(Records from a data source)
———

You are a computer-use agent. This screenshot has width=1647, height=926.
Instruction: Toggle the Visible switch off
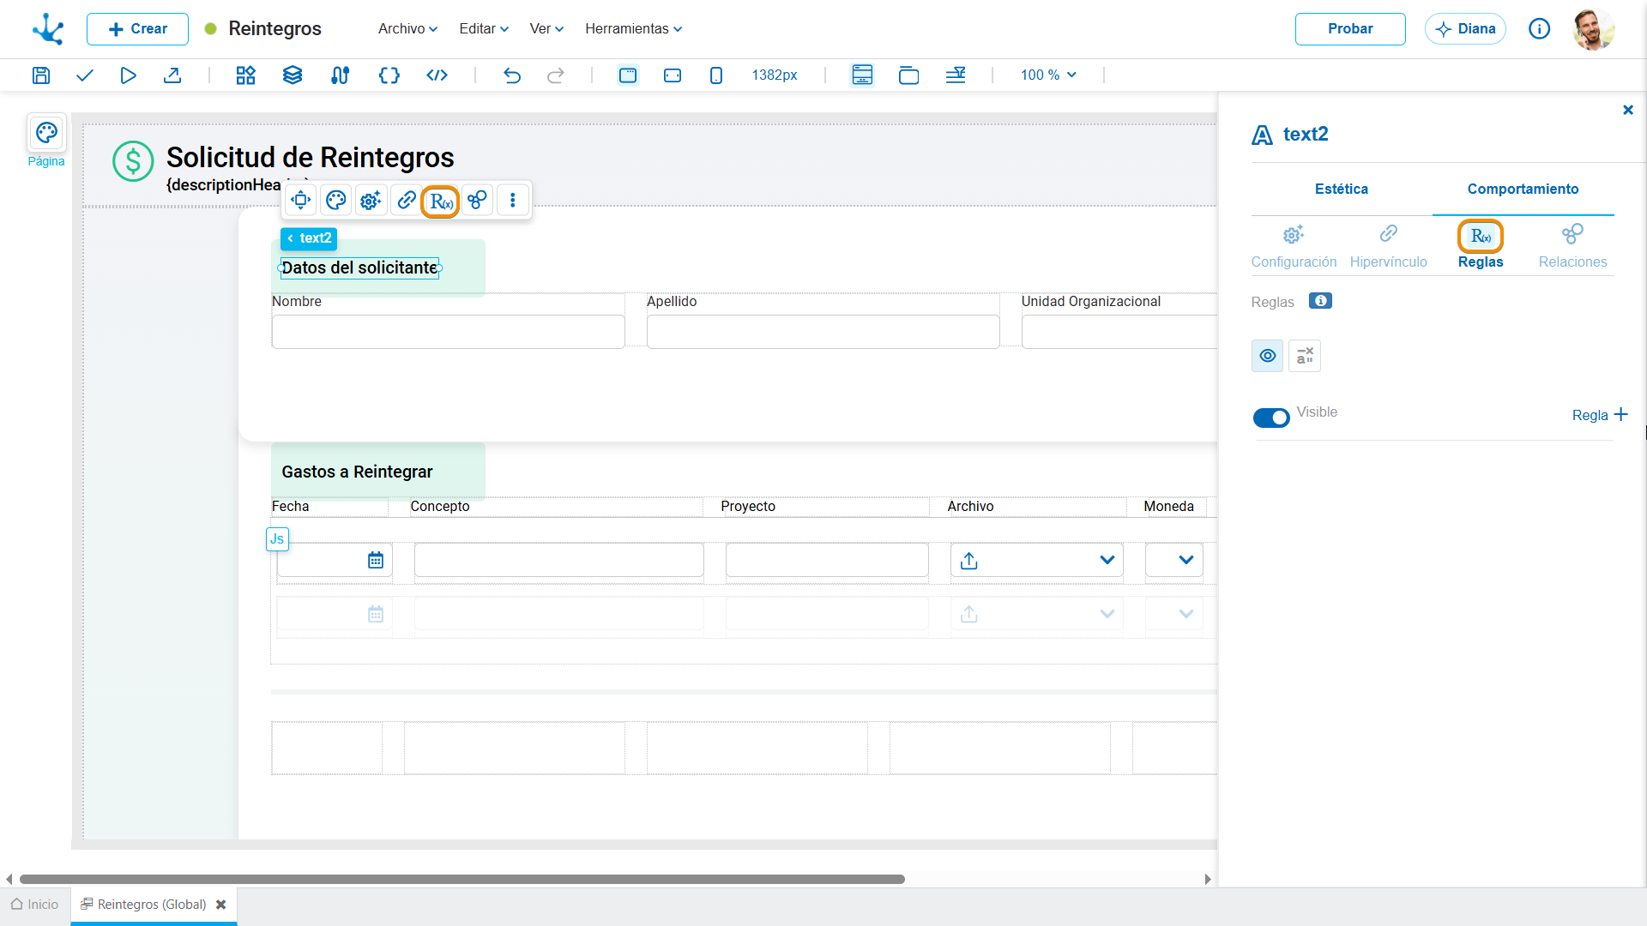coord(1271,418)
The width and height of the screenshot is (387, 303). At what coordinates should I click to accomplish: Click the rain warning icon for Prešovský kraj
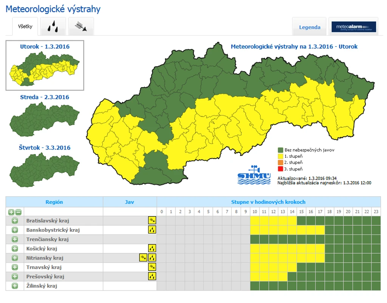(x=152, y=276)
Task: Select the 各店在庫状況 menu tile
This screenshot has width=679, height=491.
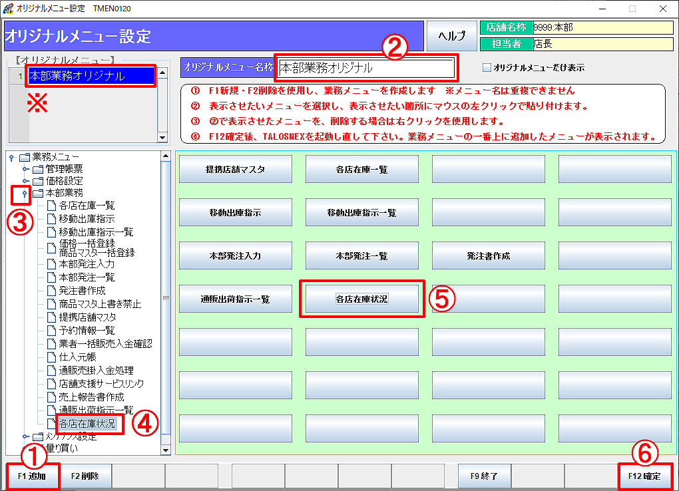Action: 362,299
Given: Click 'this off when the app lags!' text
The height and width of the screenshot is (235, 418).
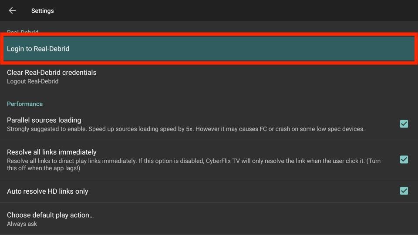Looking at the screenshot, I should (44, 168).
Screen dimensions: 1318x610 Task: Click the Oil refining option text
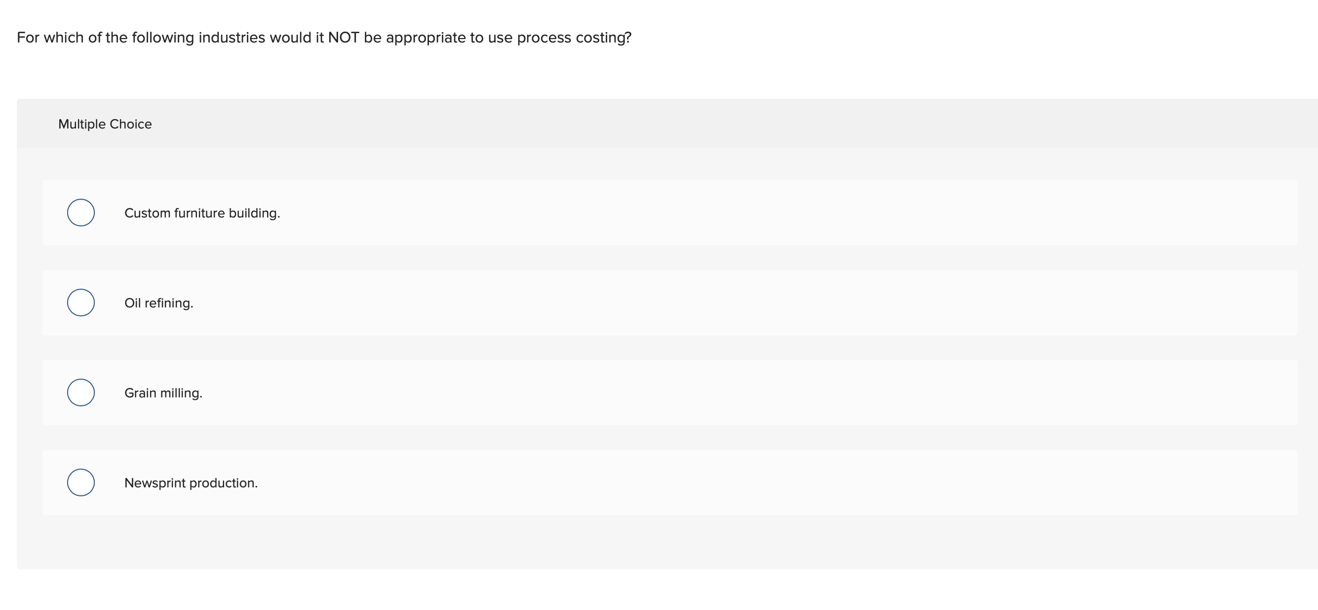pyautogui.click(x=159, y=302)
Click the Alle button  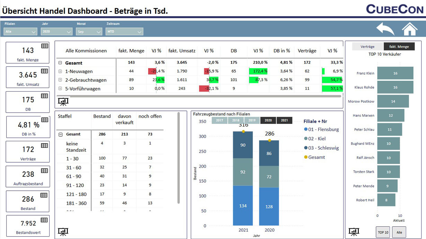tap(399, 232)
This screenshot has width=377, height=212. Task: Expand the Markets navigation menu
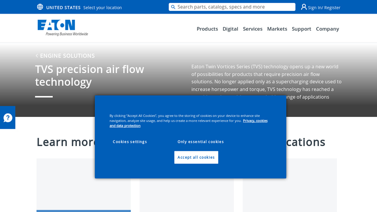pos(277,29)
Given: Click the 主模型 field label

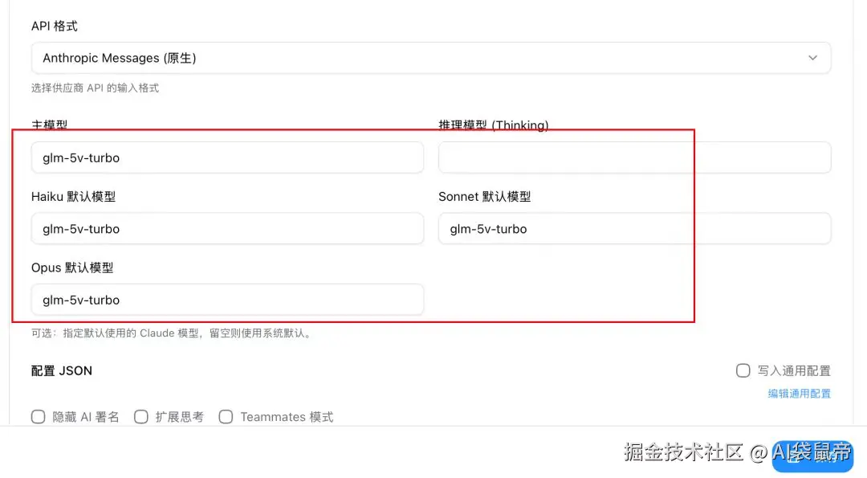Looking at the screenshot, I should coord(49,125).
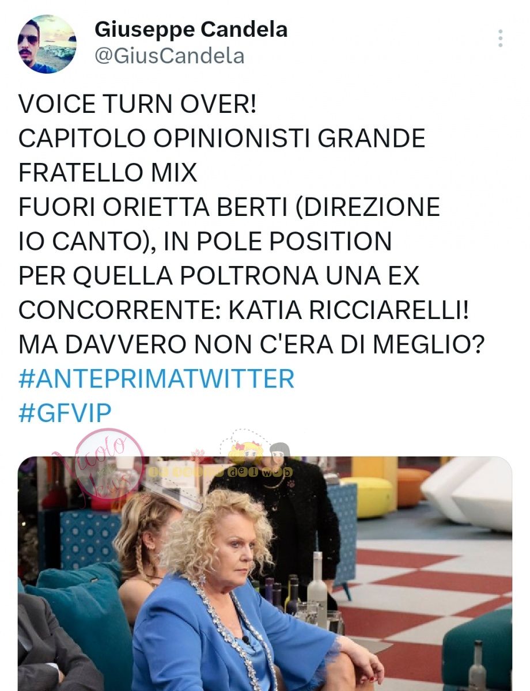The height and width of the screenshot is (691, 530).
Task: Open the @GiusCandela handle link
Action: 169,56
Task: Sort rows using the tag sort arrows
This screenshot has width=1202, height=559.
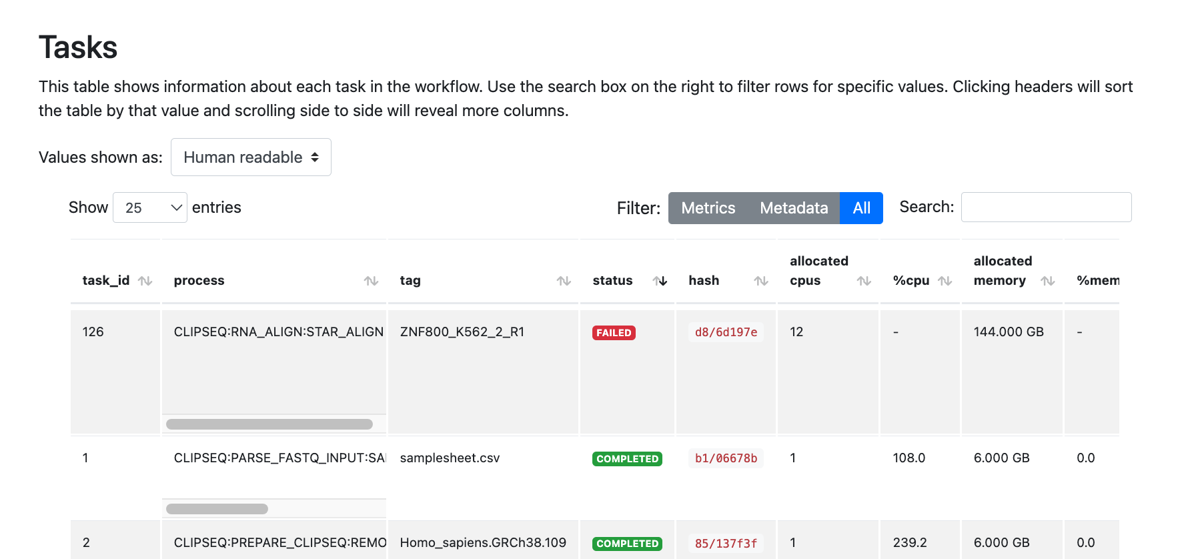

———

Take the lines from the one holding "Task: Sort rows using the tag sort arrows" through the last line of the data above and copy them exactly, both ends included, omitting all pictures.

Output for this exercise.
Task: Sort rows using the tag sort arrows
This screenshot has width=1202, height=559.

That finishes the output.